What is IBD?
Overview of Inflammatory Bowel Disease
Inflammatory bowel disease (IBD) is a medical term that describes a group of conditions in which the intestines become inflamed (red and swollen).
Two major types of IBD are Ulcerative colitis (UC) and Crohn's disease (CD). Ulcerative colitis affects the large intestine (colon) whereas Crohn's disease can occur in any part of the intestine.
No one knows for certain yet what causes IBD, but it is believed to be a combination of genetic, environmental and immunological factors. Exposure to environmental triggers – possibly but not necessarily viruses, bacteria and/or proteins or a combination of such triggers – prompts the immune system to switch on its normal defence mechanism (inflammation) against a foreign substance. In most people, this immune response gradually winds down once the foreign substance is destroyed.
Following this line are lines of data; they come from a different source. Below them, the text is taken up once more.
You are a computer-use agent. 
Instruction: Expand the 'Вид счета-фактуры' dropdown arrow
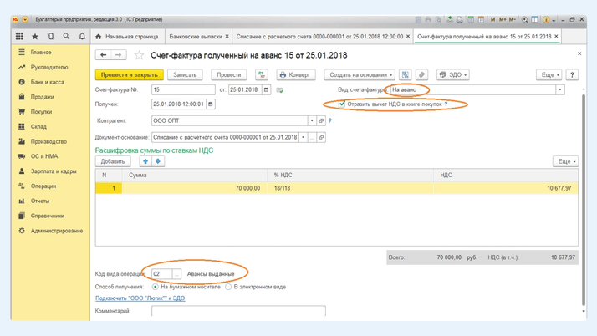560,89
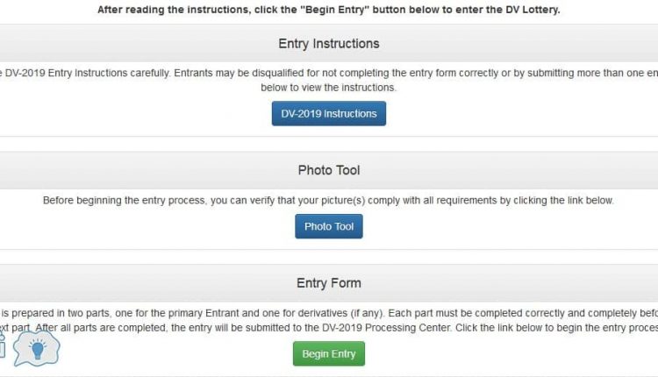Click the bold 'After reading the instructions' sentence

329,10
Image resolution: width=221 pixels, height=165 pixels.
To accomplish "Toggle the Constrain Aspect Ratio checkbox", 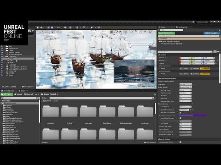I will (x=180, y=142).
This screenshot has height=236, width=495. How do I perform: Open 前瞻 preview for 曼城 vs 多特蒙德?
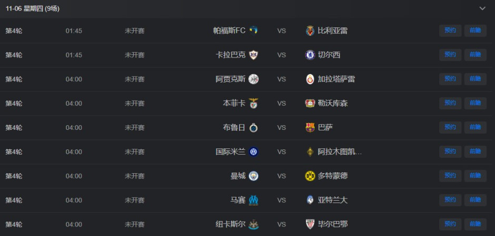coord(475,176)
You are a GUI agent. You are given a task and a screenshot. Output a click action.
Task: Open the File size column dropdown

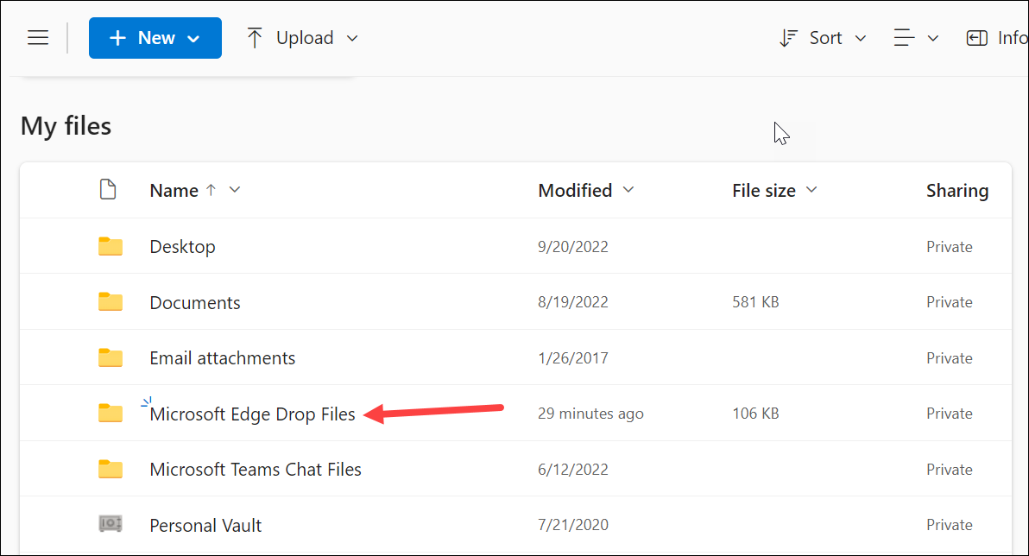(x=811, y=190)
In some people (possibly those with a genetic susceptibility to IBD), the immune system fails to react to the usual 'switch off' signals so the inflammation continues unchecked. Prolonged inflammation eventually damages the walls of the gastrointestinal tract and causes the symptoms of IBD.
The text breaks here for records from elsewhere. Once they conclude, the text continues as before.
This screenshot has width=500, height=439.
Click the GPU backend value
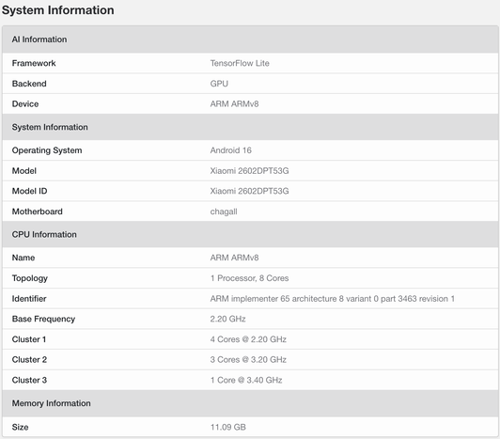click(x=219, y=84)
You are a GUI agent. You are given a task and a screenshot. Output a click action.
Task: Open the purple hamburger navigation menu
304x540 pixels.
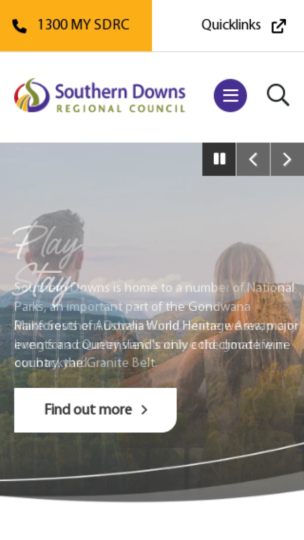pyautogui.click(x=231, y=95)
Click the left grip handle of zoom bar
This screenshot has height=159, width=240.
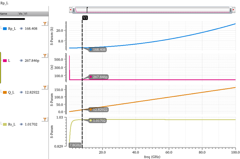click(74, 10)
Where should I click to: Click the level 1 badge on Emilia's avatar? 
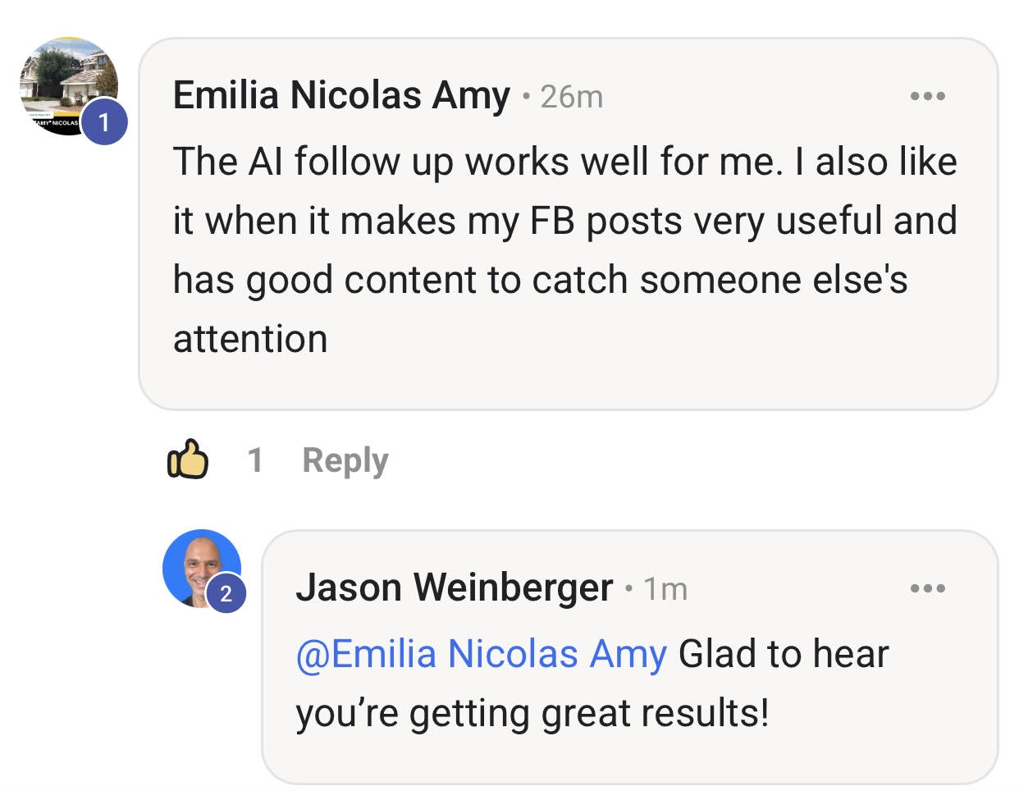104,122
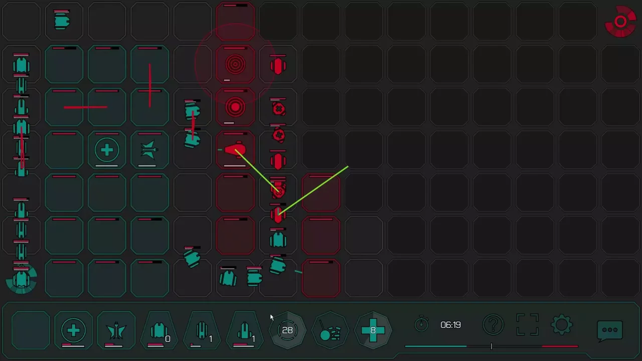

The ways in which IBD affects a person with the condition are highly variable. It depends on where the disease is located in the gastrointestinal tract and how severe the inflammation is within the affected area. Symptoms of IBD may range from mild to severe but tend to include the following:
- abdominal cramps and pain
- frequent, watery diarrhoea (may be bloody)
- severe urgency to have a bowel movement
- fever during active stages of disease
- loss of appetite and weight loss
- tiredness and fatigue
- anaemia (due to blood loss)
A small percentage of people with IBD may also experience problems outside the gastrointestinal tract including joint pain, skin conditions, eye inflammation, liver disorders, and thinning of the bones (osteoporosis).
Although IBD is a chronic (ongoing) condition, symptoms may come and go depending on the presence and degree of inflammation in the gastrointestinal tract. When inflammation is severe, the disease is considered to be in an active stage. When inflammation is less (or absent), symptoms may disappear altogether and the disease is considered to be in remission. For most people with IBD, the usual course of disease involves periods of remission interspersed with occasional flare-ups.
IBD cannot be cured yet, but it can be managed effectively, especially with the use of medications to control the abnormal inflammatory response. Controlling inflammation allows the intestinal tissues to heal and relieves the symptoms of abdominal pain and diarrhoea. Once symptoms are under control, continued use of medications helps to reduce the frequency of flare-ups and maintain remission. The types of medications most commonly used to manage IBD include aminosalicylates, corticosteroids, immunomodulators, biological agents and antibiotics.